Text section:
++++++++++++++++++++

Working on a simple script processing text files and logs. It has to take from the command line a list of regular expression for substitutions. For example:
./myscript.py --replace=s/foo/bar/ --replace=s#/etc/hosts#/etc/foo# --replace=#test\#email.com#root\#email.com#
Is there a simple way to provide a user specified substitution pattern to the python re library? And have that pattern run against a string? Any elegant solution?
If possible, I'd like to avoid writing my own parser. Note that I'd like support for modifiers like /g or /i and so on.
Thanks!
You could use a space as a separator to exploit shell's command-line parser:
$ myscript --replace=foo bar \
> --replace=/etc/hosts /etc/foo gi \
> --replace=test#email.com root#email.com
g flag is default in Python so you need to add special support for it:
#!/usr/bin/env python
import re
from argparse import ArgumentParser
from functools import partial
all_re_flags = 'Lgimsux' # regex flags
parser = ArgumentParser(usage='%(prog)s [--replace PATTERN REPL [FLAGS]]...')
parser.add_argument('-e', '--replace', action='append', nargs='*')
args = parser.parse_args()
print(args.replace)
subs = [] # replacement functions: input string -> result
for arg in args.replace:
count = 1 # replace only the first occurrence if no `g` flag
if len(arg) == 2:
pattern, repl = arg
elif len(arg) == 3:
pattern, repl, flags = arg
if ''.join(sorted(flags)) not in all_re_flags:
parser.error('invalid flags %r for --replace option' % flags)
if 'g' in flags: # add support for `g` flag
flags = flags.replace('g', '')
count = 0 # replace all occurrences
if flags: # embed flags
pattern = "(?%s)%s" % (flags, pattern)
else:
parser.error('wrong number of arguments for --replace option')
subs.append(partial(re.compile(pattern).sub, repl, count=count))
You could use subs as follows:
input_string = 'a b a b'
for replace in subs:
print(replace(input_string))
Example:
$ ./myscript -e 'a b' 'no flag' -e 'a B' 'with flags' ig
Output:
[['a b', 'no flag'], ['a B', 'with flags', 'ig']]
no flag a b
with flags with flags
Like mentioned in the comments, you can use re.compile(), but that only works for matching and searching apparently. Assuming you have only substitutions, you might do something like this:
modifiers_map = {
'i': re.IGNORE,
...
}
for replace in replacements:
# Look for a generalized separator in front of a command
m = re.match(r'(s?)(.)([^\2]+)\2([^\2]+)\2([ig]*)', replace)
if not m:
print 'Invalid command: %s' % replace
continue
command, separator, query, substitution, modifiers = m.groups()
# Convert the modifiers to flags
flags = reduce(operator.__or__, [modifiers_map[char] for char in modifiers], 0)

++++++++++++++++++++

Job: Rename "separator" to "delimiter" in the forum thread and write out the passage starting at "If possible, I'd" and ending at "PATTERN REPL [FLAGS]]...')".

Source material:
++++++++++++++++++++

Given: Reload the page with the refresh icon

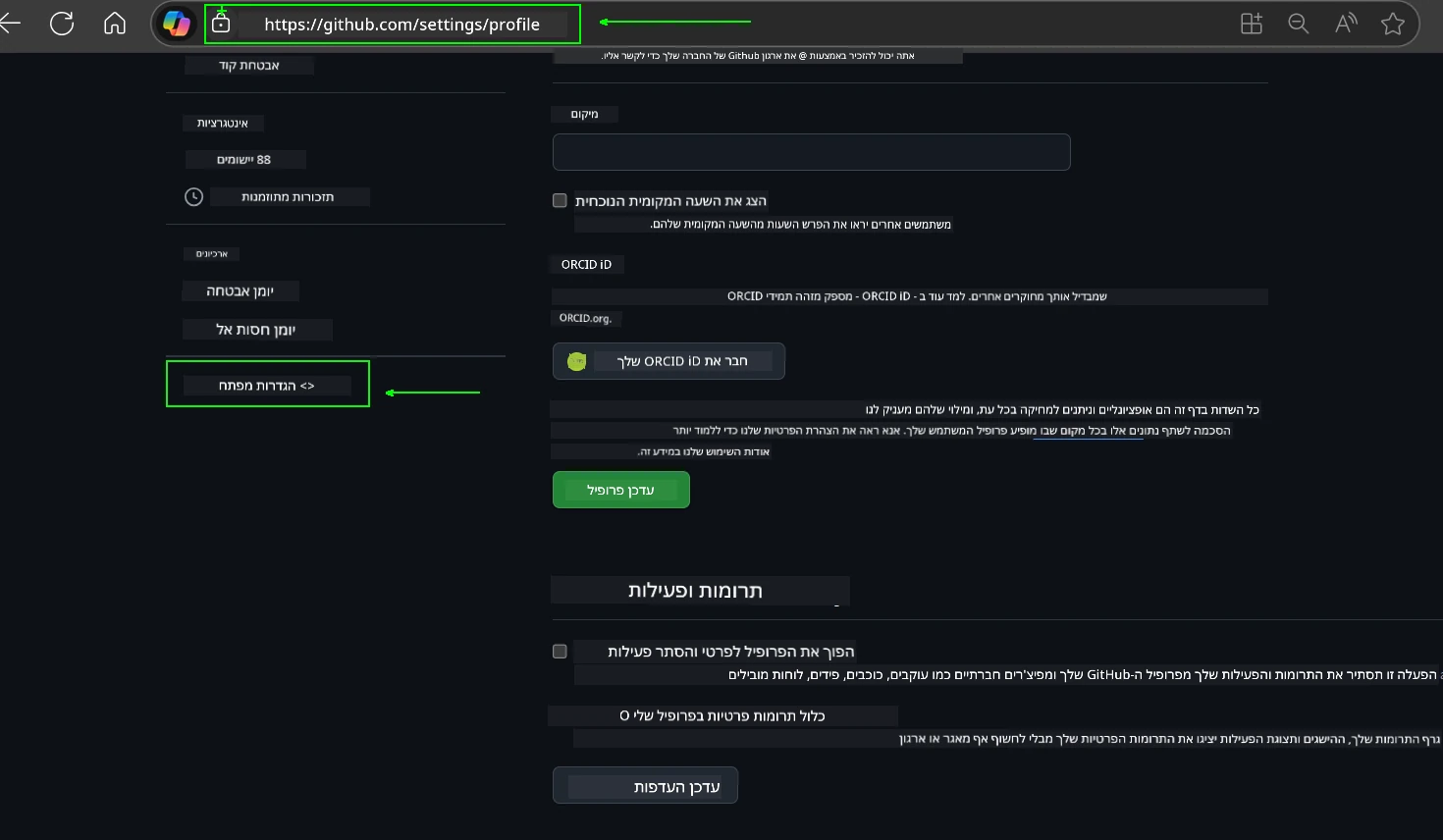Looking at the screenshot, I should tap(62, 24).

++++++++++++++++++++

Result for this exercise:
If possible, I'd like to avoid writing my own parser. Note that I'd like support for modifiers like /g or /i and so on.
Thanks!
You could use a space as a delimiter to exploit shell's command-line parser:
$ myscript --replace=foo bar \
> --replace=/etc/hosts /etc/foo gi \
> --replace=test#email.com root#email.com
g flag is default in Python so you need to add special support for it:
#!/usr/bin/env python
import re
from argparse import ArgumentParser
from functools import partial
all_re_flags = 'Lgimsux' # regex flags
parser = ArgumentParser(usage='%(prog)s [--replace PATTERN REPL [FLAGS]]...')